Nous ne disposons pas de statistiques, mais nous pouvons estimer que les adaptations (originales) sont aussi nombreuses que les scénarios originaux, toutes productions filmiques confondues, cinéma et télévision. Les oeuvres littéraires demeurent une source d’inspiration constante.
Nous avons vu que la fidélité ou la trahison de l’oeuvre originale littéraire n’est pas vraiment un problème pour les auteurs-réalisateurs, à tout le moins ne se pose qu’à l’aune de leur projet particulier de réécriture.
Le mot même d’adaptation pose question, car il sollicite une comparaison entre un livre préalable et une autre oeuvre trop souvent encore pensée comme une dérivation.
Il ne s’agit pas d’illuster un texte existant mais par une opération, chaque fois différente, que l’on peut nommer transport, déplacement, variation, transposition, réécriture, translation, voire emprunt, digression, détournement, de fabriquer un film original pour partie fruit de la considération d’un texte original.
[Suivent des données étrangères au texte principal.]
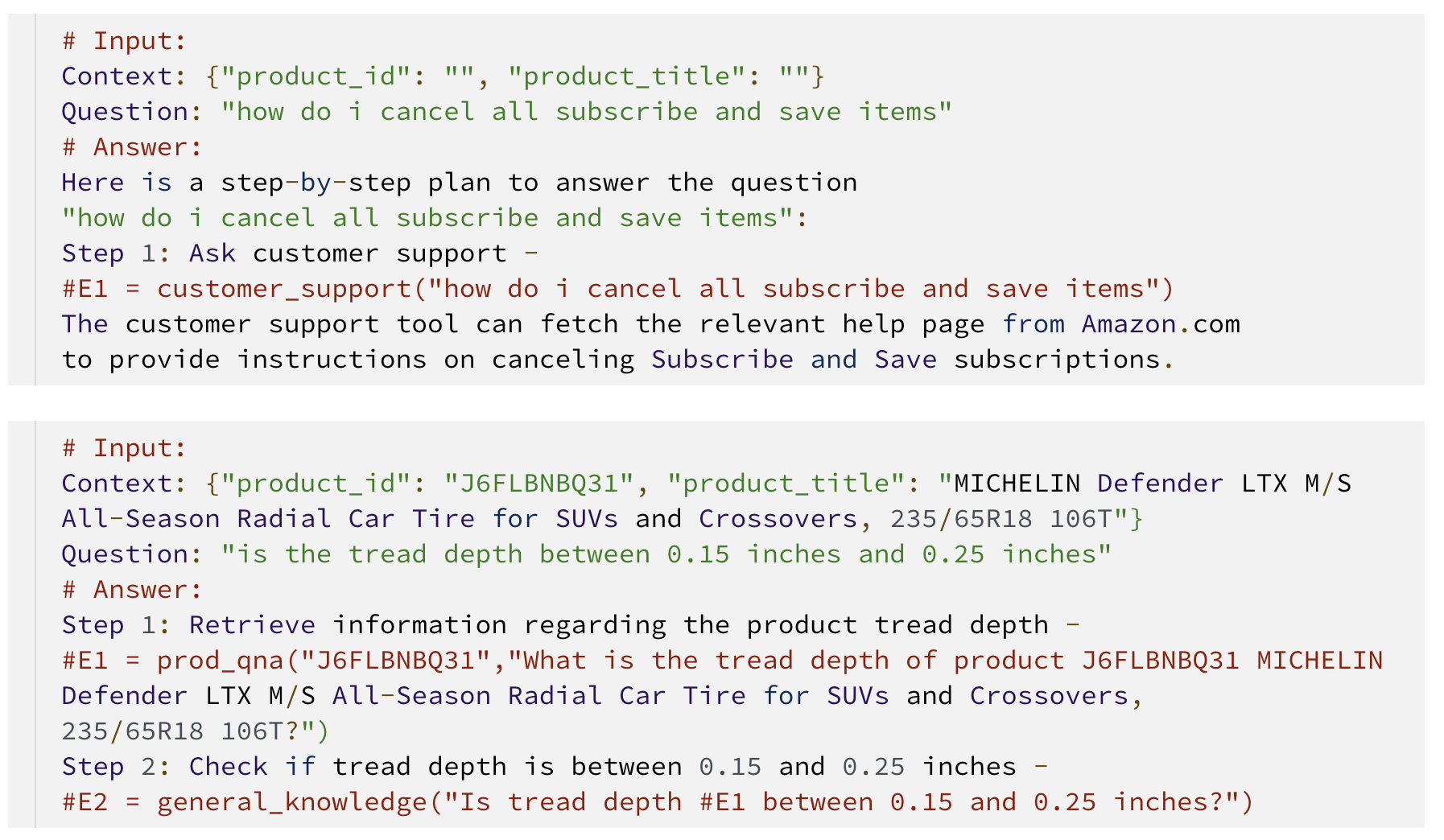This screenshot has width=1444, height=840.
Task: Click the "# Answer:" comment in first code block
Action: coord(132,147)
Cette considération est d’importance dans un moment culturel où la gratitude pour tous ceux qui ont construit ou développé l’art cinématographique, est souvent oubliée. L’adaptation en ce qu’elle est une invention qui considère et cite sa source, participe de l’exigence cinématographique.
Texte extrait du livre "L'adaptation du livre au cinéma et à la télévision en région PACA" Édition Carnet de ville - 2001.